A number of hon. Members, including Mr. Whittingdale, said that we need to go further. The Bill raises the ownership limit from 20 to 40 per cent. to help to make strategic decision making and investment easier. We will be able to change the system in the future, without further legislation, if the market can provide an adequate range of high-quality easily accessible television news services without those requirements.
The BBC's relationship with Ofcom has been a prominent theme. It was mentioned by my right hon. Friend Mr. Smith, who welcomed the Bill in its current form. The BBC will be regulated by Ofcom for tier 1 and tier 2 obligations. We have agreed, after careful consideration of the recommendation by the Joint Committee, that Ofcom should have the power to fine the BBC for breaches of those obligations.
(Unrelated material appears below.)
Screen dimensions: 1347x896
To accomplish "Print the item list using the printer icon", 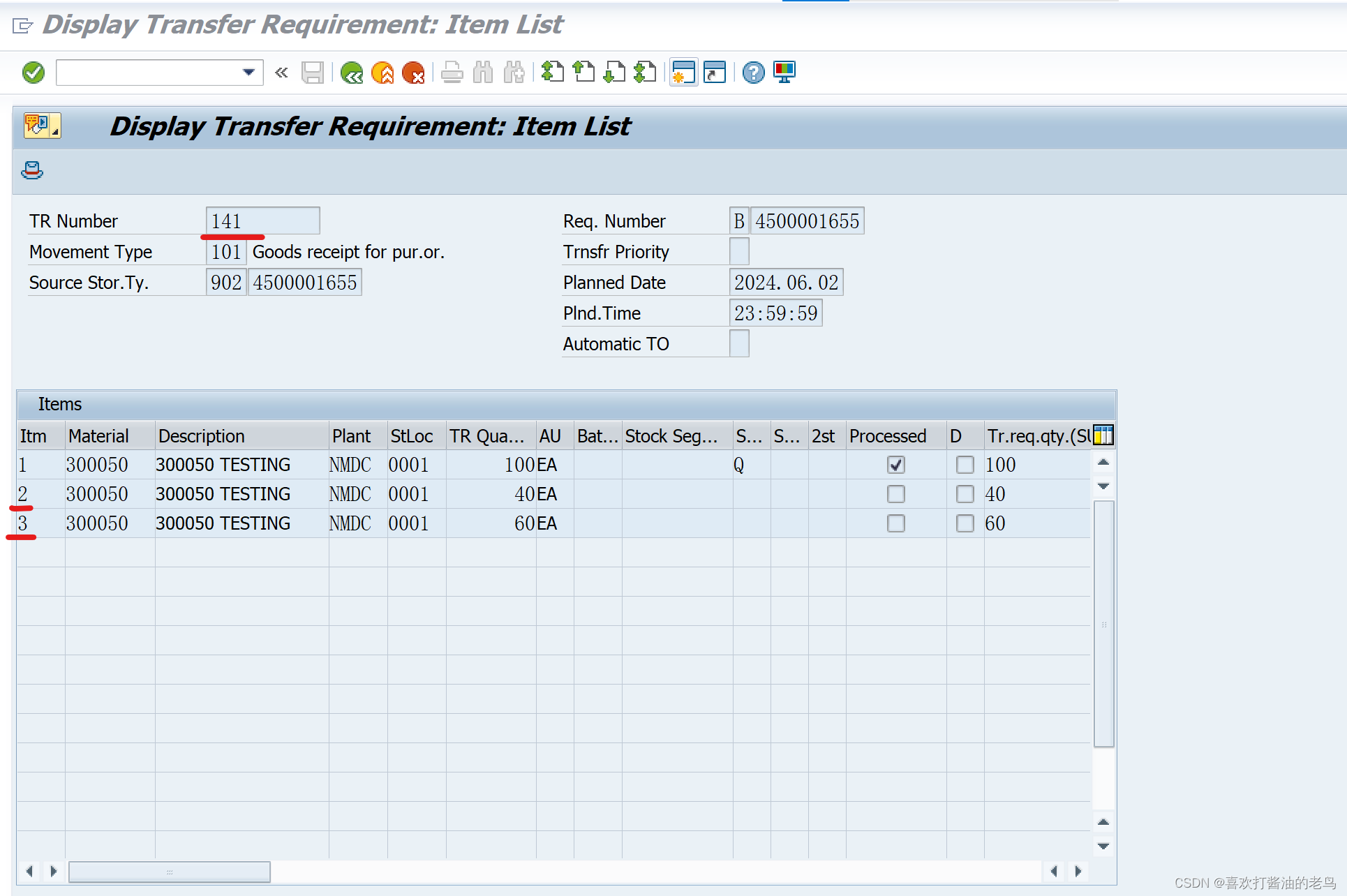I will pyautogui.click(x=452, y=73).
Tier 3, for which the governors will be responsible, requires the BBC to publish an annual statement of programme policy, to report on its performance on that policy and to consider relevant Ofcom guidance. We aim to ensure that the BBC maintains its independence. We want a regulatory regime that recognises its distinctive character through the charter, the agreement and its relationship with Parliament, while bringing it within the overall regulatory structure. I believe that our proposals will have that effect.
Effective reflection of the interests of all parts of the UK is important. That idea featured prominently in the remarks of my hon. Friend Miss Begg and Mr. Thomas among others. We have included provisions to ensure that the interests of nations and regions are represented on Ofcom. The board needs to remain small enough to react quickly to fast-changing circumstances. Adding members on the basis that they are from different nations and regions would jeopardise that, as John Thurso said.
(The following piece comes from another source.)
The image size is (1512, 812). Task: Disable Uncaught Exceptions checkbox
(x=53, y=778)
The general approach in the Bill is to remove unnecessary restrictions. We are permitting some consolidation in ITV because of its size and reach, but Channel Five is small. It has a 6 per cent. market share compared with 24 per cent. for ITV and only 80 per cent. coverage. So it makes sense to remove the ownership restrictions in that case. Of course, if the audience grows, the Secretary of State could make changes, perhaps to require a nominated news provider system, as with ITV. We have established the right balance, which is reflected in the Bill.
I am afraid that I need to press on.
The content board of Ofcom will have designated members representing Scotland, Wales, Northern Ireland and England, as will the consumer panel. My hon. Friend Mr. O'Neill was right to emphasise the importance of a robust consumer panel. The Bill requires Ofcom to establish and maintain offices in each country. A memorandum of understanding between Ofcom and the relevant Secretary of State could well include other measures, such as those mentioned by hon. Members.
The hon. Members for Maldon and East Chelmsford and for Belfast, South (Rev. Martin Smyth) referred to religious ownership. It is worth explaining that the restrictions were placed on the statute book by the Conservative Government in the Broadcasting Acts 1990 and 1996. The restrictions that will remain when the Bill is enacted will be largely theoretical. For example, it is highly unlikely that anyone who has lobbied us on the subject will be in a position to own a digital multiplex. Following the Committee's report, we have decided that religious organisations should have access to a national digital radio licence.
The Bill has been much improved by extensive consultation. I have great confidence in commending it to the House.